EN / TR
Özge Karasu Özge Karasu

Curiosity leads me. I follow and write.

Gene Expression Clustering and Visualisation using Machine Learning

15.05.2021

Overview

This project explores how unsupervised machine learning methods can reveal hidden biological patterns in cancer-related gene expression data. The goal was to identify biologically meaningful clusters of patients based on gene expression similarity and visualize these high-dimensional relationships in a comprehensible, low-dimensional form.

Objectives

  • Apply K-Means clustering to partition patient samples into groups with similar gene expression profiles.
  • Use Principal Component Analysis (PCA) and t-distributed Stochastic Neighbor Embedding (t-SNE) for dimensionality reduction and visualization.
  • Compare true cancer subtype labels with the clustering results to assess biological interpretability.

Methodology

  1. Dataset Preparation:
    The dataset consisted of thousands of genes across multiple cancer patient samples. Data preprocessing included normalization, missing value handling, and log transformation to stabilize variance.
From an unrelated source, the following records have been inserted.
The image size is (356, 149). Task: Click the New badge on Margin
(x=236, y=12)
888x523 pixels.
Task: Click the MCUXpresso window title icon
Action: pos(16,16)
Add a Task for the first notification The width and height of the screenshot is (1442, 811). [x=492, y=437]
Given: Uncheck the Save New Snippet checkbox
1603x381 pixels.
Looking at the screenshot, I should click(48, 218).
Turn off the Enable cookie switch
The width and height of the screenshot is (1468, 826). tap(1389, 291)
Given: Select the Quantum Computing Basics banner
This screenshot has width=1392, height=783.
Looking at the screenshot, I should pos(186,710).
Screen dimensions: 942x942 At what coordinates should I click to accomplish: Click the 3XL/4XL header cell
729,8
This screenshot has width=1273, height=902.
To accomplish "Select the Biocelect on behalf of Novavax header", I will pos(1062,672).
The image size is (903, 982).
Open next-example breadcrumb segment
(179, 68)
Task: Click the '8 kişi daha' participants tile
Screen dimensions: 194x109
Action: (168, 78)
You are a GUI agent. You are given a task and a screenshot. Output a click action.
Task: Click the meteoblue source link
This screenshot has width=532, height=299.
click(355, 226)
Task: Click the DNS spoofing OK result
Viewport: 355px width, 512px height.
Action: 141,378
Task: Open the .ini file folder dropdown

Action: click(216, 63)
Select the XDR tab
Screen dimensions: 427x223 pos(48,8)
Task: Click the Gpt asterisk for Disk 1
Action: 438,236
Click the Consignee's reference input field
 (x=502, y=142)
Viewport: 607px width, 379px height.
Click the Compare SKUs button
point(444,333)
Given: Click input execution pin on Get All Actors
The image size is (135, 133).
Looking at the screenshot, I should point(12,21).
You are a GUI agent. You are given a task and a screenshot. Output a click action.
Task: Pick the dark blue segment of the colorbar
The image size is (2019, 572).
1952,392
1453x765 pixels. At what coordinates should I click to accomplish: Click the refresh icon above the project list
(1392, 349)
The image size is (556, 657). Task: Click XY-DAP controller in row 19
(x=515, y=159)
  2. Dimensionality Reduction:

    • PCA was used to reduce the number of features while preserving variance across gene expression values.
    • t-SNE was applied for non-linear embedding, helping to visualize local structures and potential subtype boundaries in 2D.
  3. Clustering Analysis:

    • The K-Means algorithm was run with different values of k to explore optimal cluster separation.
    • The Silhouette Score and Within-Cluster Sum of Squares (WCSS) were used to determine the best clustering configuration.
  4. Interpretation:

    • Clusters were compared with known biological labels to assess alignment with actual cancer subtypes.
    • Visualizations highlighted how machine learning can rediscover biologically relevant structures without explicit supervision.

Results

  • PCA captured over 85% of the variance within the first few components.
  • t-SNE provided clear visual separation between groups corresponding to major cancer subtypes.
  • The resulting clusters overlapped strongly with known patient categories, demonstrating the ability of unsupervised models to extract latent biological signals.

Tech stack

  • Languages: Python
  • Libraries: Pandas, NumPy, scikit-learn, Matplotlib, Seaborn
  • Techniques: K-Means Clustering, PCA, t-SNE, Silhouette Analysis

Reflections

This project deepened my understanding of how machine learning can be used in biomedical research to uncover hidden relationships in complex data. It also strengthened my interest in interpretable models and data-driven discovery, bridging computational and biological sciences.